"Wesenmystik" dans la doctrine spirituelle de Hadewijch d’Anvers

Lire notre présentation de Hadewijch d'Anvers...

Mystique de l’essence divine

On appelle Wesenmystik, mystique de l’être ou de l’essence, une mystique dont l’objet propre est l’être divin dans son infinité, sa perfection, et en même temps son obscurité et son inconnaissance. Cette mystique serait plus justement appelée mystique de l’Un, car l’être y est vu sous cet aspect. Cette mystique est moins apparente et moins exprimée chez Hadewijch ; elle est néanmoins toujours sous-jacente. Et, en fait, on ne comprend la Brautmystik qu’en fonction de la Wesenmystik, tout comme l’être est premier par rapport à la bonté. Cette mystique s’exprime de manière abstraite et use largement des concepts philosophiques.

Unité avec Dieu

Cette mystique contemple ce que Dieu est : « Apprenez à contempler ce que Dieu est » (Lettre 1) Le but de l’âme est d’ « être Dieu avec Dieu » (Lettre 6), « devenir Dieu avec Dieu » (Lettres 17, 22, 28). « Reçois les sept dons de mon esprit, la force et l’aide de mon Père dans les œuvres parfaites de la vertu par lesquelles on devient Dieu avec Dieu et on le reste éternellement. » (Vision 1)

**********

**Consigne A:**
Recopiez tout le texte sur Hadewijch d'Anvers depuis « On appelle Wesenmystik, mystique » jusqu'à « des concepts philosophiques. ».
**Consigne B:**
D'après le texte sur Hadewijch d'Anvers, quel nom conviendrait plus justement à la Wesenmystik ?
Le matériel qui suit provient d'une autre source que le texte sur Hadewijch d'Anvers.

**********

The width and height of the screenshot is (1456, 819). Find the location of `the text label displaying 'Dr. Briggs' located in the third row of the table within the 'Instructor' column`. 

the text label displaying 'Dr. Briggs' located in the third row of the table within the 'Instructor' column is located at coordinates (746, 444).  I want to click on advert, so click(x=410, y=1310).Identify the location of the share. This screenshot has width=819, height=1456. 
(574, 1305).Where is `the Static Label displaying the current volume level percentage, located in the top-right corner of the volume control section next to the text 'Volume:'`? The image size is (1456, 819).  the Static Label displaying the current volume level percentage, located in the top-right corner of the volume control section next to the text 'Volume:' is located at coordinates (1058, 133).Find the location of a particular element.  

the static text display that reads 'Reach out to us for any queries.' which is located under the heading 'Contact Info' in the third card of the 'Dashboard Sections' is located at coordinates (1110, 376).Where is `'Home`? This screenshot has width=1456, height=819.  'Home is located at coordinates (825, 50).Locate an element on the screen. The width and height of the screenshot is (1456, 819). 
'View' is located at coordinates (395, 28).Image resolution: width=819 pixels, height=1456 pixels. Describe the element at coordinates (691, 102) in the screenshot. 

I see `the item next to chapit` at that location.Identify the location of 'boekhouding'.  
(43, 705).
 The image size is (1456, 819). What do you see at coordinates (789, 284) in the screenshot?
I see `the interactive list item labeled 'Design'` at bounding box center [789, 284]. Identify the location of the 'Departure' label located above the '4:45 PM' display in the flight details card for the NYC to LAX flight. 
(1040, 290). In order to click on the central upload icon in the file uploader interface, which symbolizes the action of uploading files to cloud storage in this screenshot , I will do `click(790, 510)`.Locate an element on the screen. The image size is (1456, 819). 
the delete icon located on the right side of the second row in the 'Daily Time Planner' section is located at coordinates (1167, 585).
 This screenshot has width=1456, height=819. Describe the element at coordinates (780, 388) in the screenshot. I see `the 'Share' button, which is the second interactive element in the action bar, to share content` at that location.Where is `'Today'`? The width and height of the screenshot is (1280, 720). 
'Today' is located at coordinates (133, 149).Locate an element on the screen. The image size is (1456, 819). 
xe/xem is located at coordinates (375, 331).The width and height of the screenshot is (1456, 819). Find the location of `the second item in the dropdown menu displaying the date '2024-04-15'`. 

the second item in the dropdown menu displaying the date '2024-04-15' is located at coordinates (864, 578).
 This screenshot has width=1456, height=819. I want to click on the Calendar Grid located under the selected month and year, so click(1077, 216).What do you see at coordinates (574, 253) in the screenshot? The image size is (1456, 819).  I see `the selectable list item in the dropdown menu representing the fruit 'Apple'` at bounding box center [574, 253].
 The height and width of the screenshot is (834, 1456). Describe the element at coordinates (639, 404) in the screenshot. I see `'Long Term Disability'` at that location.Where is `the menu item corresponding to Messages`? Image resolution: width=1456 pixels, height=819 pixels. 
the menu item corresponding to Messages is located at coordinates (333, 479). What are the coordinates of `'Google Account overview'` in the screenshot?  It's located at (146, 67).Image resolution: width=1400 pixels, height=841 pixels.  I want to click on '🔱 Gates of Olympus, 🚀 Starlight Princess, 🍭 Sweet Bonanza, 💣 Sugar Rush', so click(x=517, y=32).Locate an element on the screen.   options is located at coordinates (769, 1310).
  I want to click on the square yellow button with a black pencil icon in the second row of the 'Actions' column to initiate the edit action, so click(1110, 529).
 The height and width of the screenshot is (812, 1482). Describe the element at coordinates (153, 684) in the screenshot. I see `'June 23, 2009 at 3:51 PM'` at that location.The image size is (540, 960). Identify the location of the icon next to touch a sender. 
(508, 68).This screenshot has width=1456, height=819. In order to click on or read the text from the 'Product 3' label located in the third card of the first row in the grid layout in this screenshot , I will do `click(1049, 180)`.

**********

**Réponse rédigée A:**
On appelle Wesenmystik, mystique de l’être ou de l’essence, une mystique dont l’objet propre est l’être divin dans son infinité, sa perfection, et en même temps son obscurité et son inconnaissance. Cette mystique serait plus justement appelée mystique de l’Un, car l’être y est vu sous cet aspect. Cette mystique est moins apparente et moins exprimée chez Hadewijch ; elle est néanmoins toujours sous-jacente. Et, en fait, on ne comprend la Brautmystik qu’en fonction de la Wesenmystik, tout comme l’être est premier par rapport à la bonté. Cette mystique s’exprime de manière abstraite et use largement des concepts philosophiques.

**Réponse rédigée B:**
Mystique de l'Un.